DATA EXTRACT:
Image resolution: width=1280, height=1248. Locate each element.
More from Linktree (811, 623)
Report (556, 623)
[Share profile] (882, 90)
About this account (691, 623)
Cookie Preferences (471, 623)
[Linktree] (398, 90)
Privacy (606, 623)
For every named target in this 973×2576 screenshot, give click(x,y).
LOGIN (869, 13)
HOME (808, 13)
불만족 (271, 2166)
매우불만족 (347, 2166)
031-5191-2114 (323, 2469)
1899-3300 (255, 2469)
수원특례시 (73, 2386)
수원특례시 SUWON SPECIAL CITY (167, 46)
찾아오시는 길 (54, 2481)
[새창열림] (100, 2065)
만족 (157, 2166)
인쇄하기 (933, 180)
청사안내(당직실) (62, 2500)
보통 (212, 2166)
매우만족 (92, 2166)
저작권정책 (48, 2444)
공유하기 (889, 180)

---

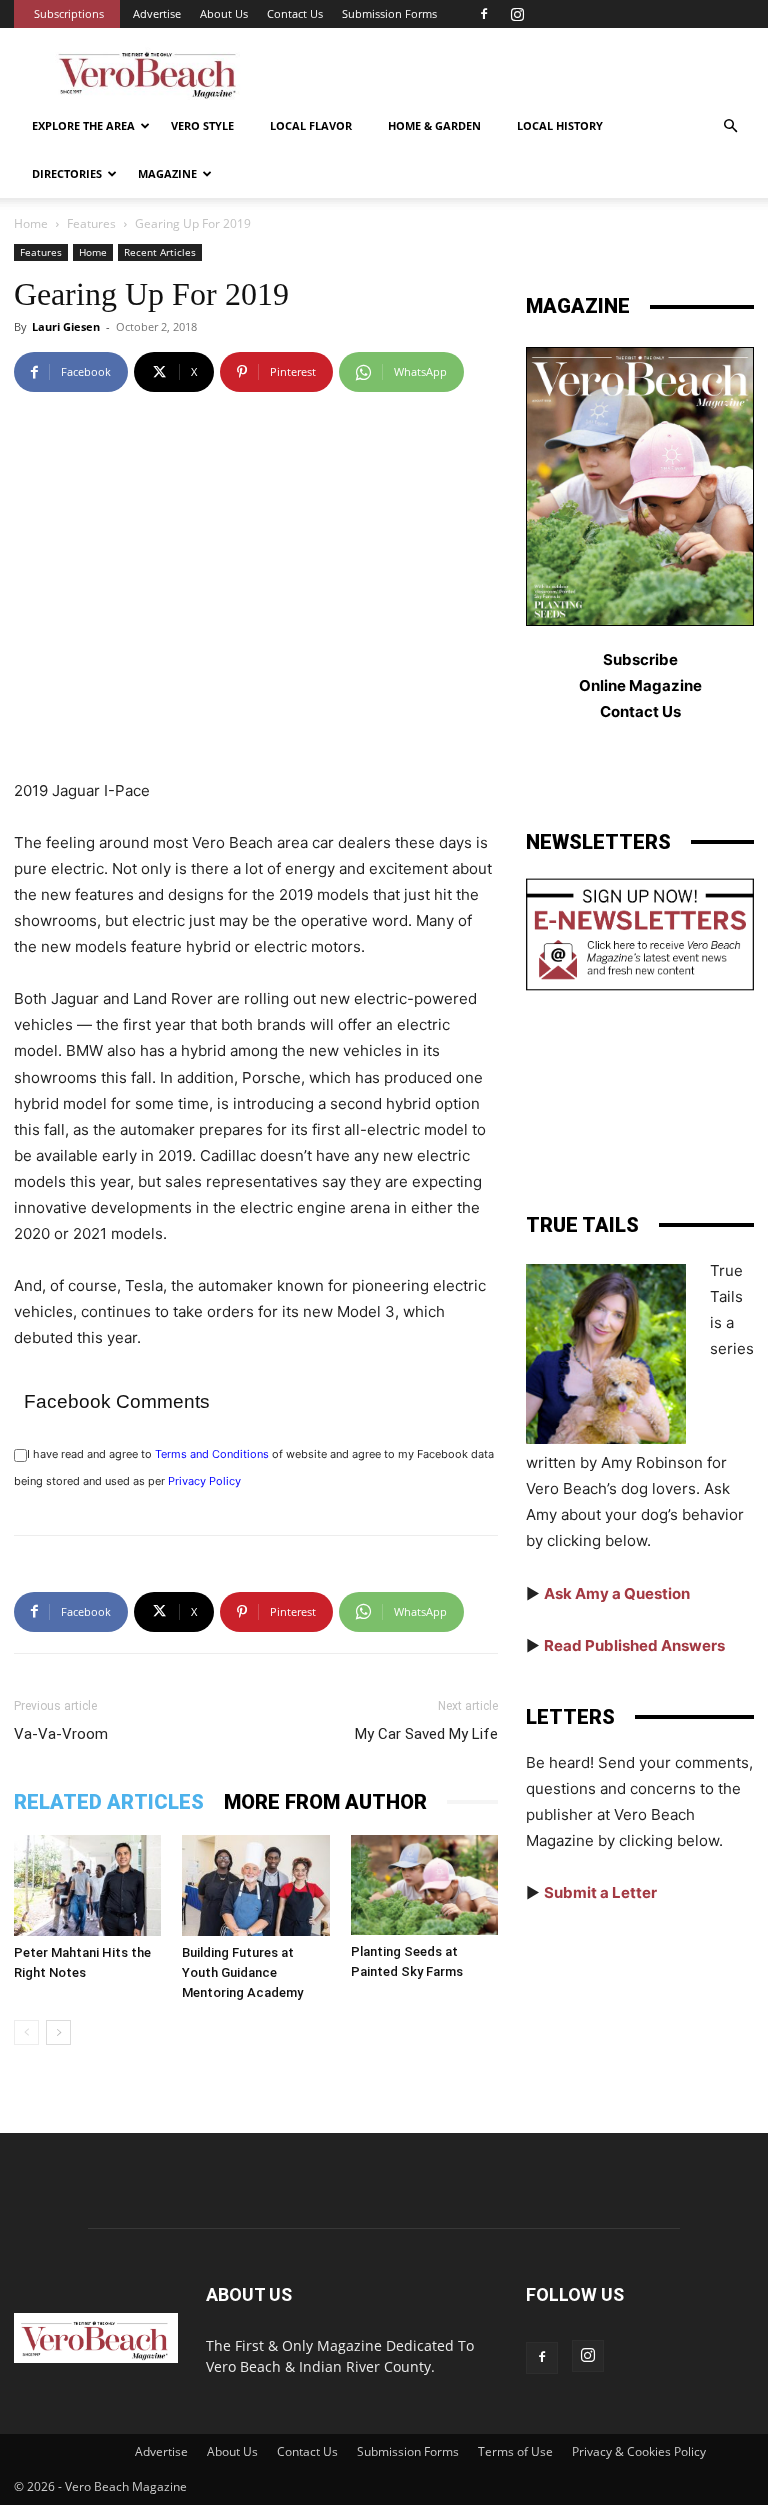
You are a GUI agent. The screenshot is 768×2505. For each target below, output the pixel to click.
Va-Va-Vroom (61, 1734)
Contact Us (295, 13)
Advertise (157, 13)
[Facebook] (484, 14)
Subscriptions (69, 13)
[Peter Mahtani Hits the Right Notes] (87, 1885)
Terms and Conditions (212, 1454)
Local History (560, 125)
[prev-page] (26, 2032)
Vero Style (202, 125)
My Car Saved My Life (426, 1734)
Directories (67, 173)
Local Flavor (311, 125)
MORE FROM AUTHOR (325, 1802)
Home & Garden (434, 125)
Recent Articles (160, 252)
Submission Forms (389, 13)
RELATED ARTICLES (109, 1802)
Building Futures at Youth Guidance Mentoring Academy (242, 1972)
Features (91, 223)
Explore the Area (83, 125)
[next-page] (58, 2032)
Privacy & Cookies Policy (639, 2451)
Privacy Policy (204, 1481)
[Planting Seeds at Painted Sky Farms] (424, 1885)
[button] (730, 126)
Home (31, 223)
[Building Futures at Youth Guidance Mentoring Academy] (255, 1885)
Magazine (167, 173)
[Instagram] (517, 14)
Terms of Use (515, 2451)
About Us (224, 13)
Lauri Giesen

---

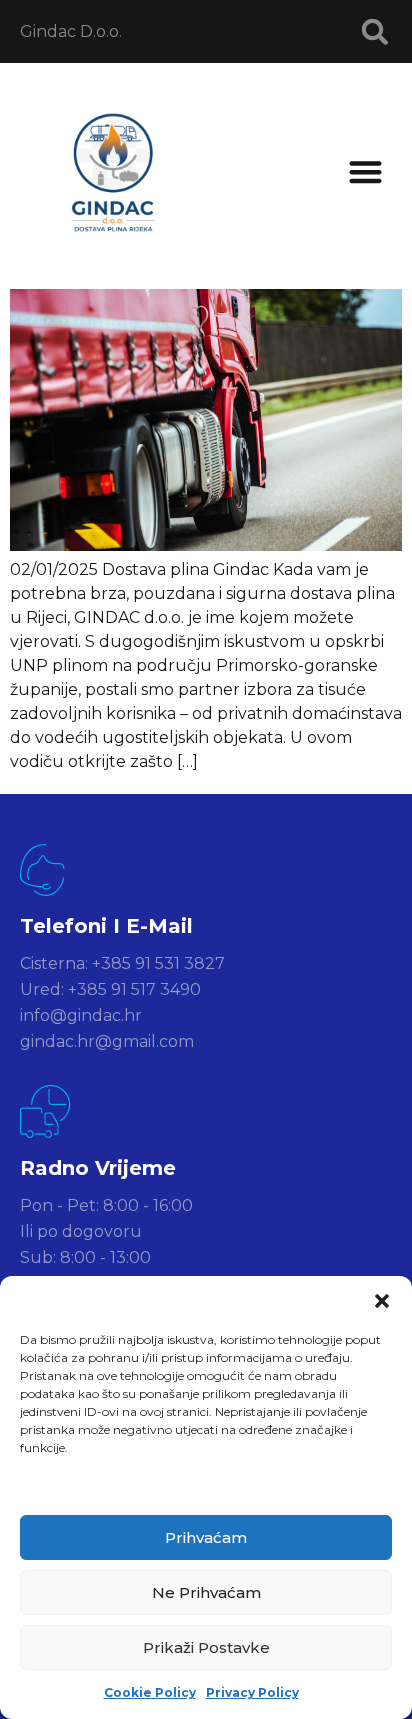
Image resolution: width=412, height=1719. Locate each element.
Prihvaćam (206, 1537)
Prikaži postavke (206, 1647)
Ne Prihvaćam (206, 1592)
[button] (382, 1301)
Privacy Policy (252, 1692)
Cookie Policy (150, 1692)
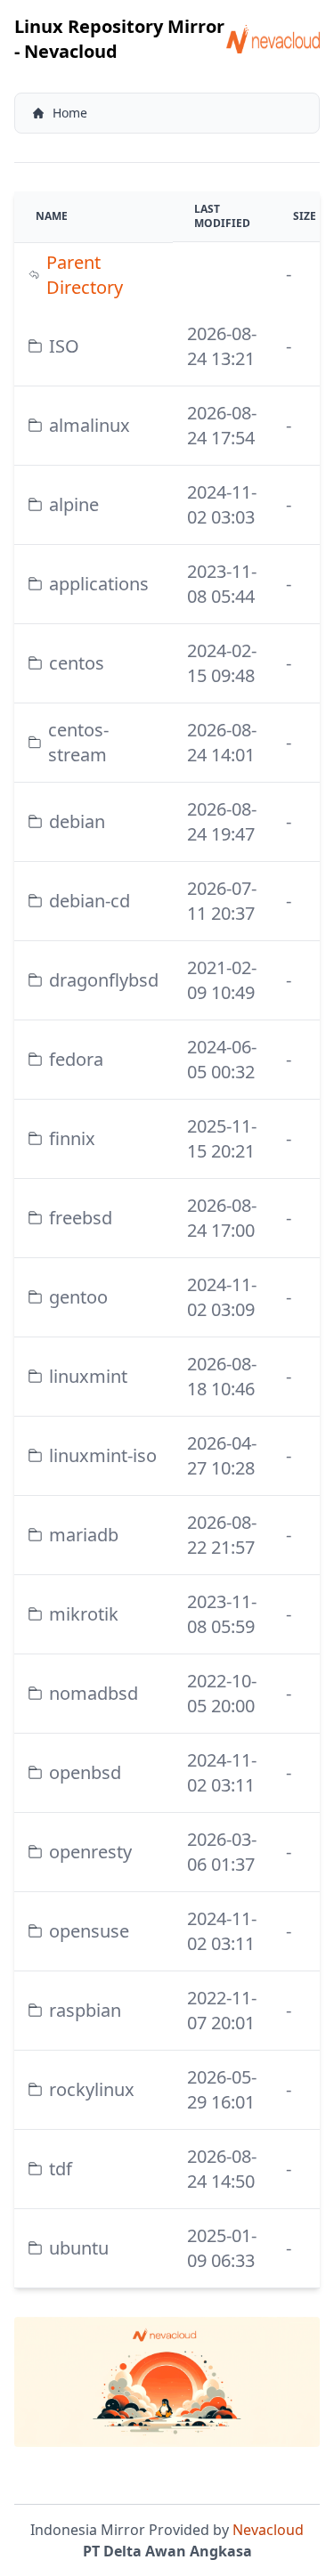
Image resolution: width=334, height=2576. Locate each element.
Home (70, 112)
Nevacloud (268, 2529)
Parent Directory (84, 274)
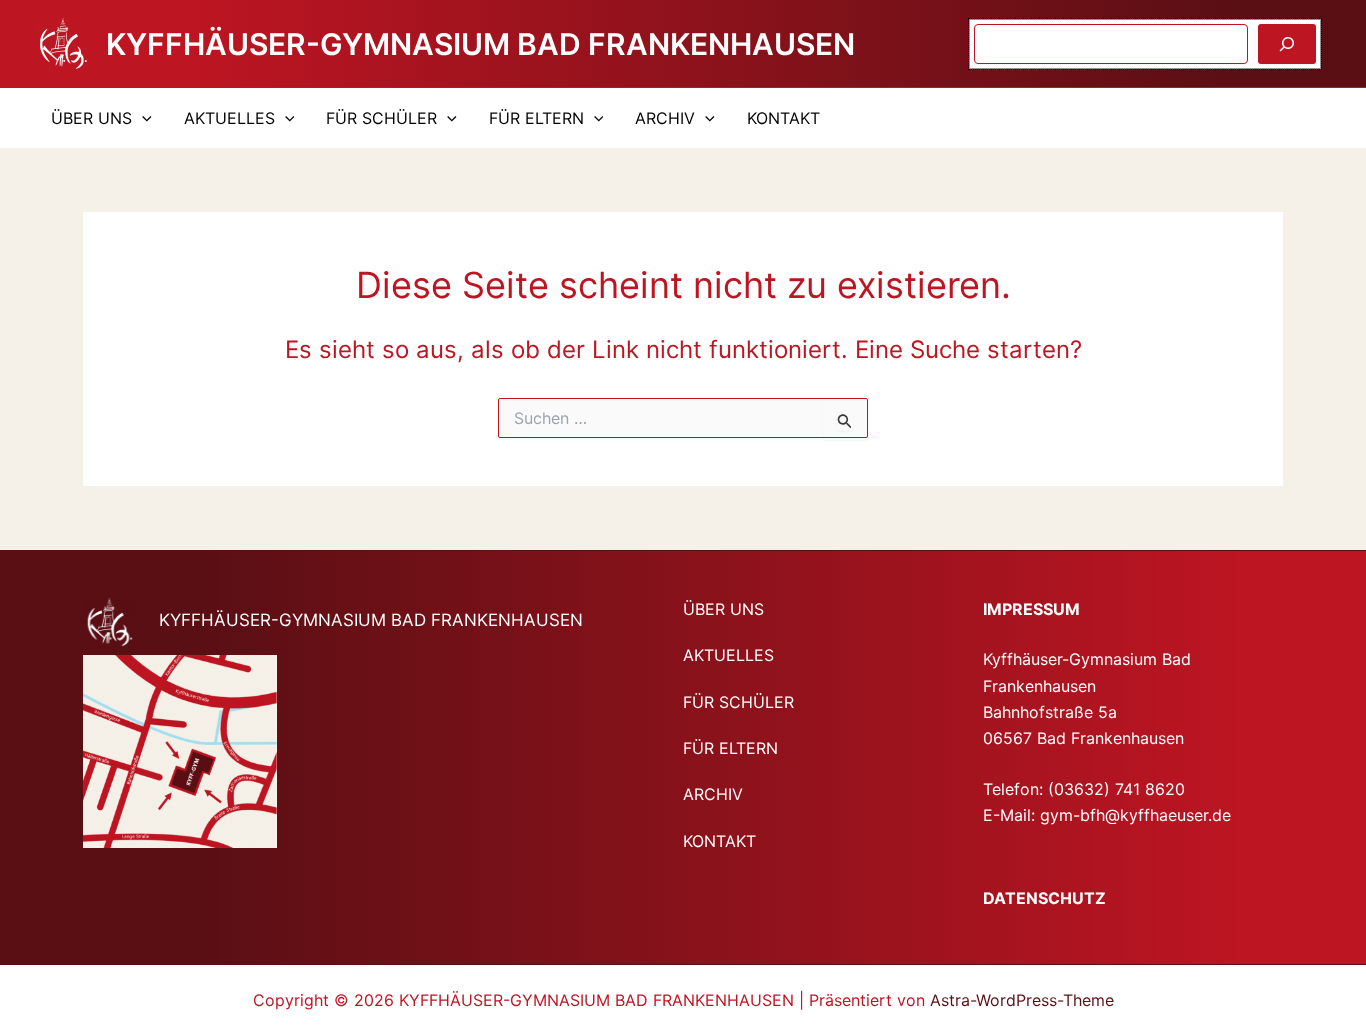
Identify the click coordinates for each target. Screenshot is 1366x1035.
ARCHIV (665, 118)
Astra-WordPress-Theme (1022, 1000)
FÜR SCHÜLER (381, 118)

PROBLEM DETAILS: Each line above with the word "target" must be returned.

ANSWER TO THIS EXERCISE:
For every named target in this 973×2576 screenshot, give click(x,y).
You are a GUI agent. The screenshot is 768×2505. For each target below, output the pixel to click.
Identify the click coordinates for each target. Screenshot is 1366x1035.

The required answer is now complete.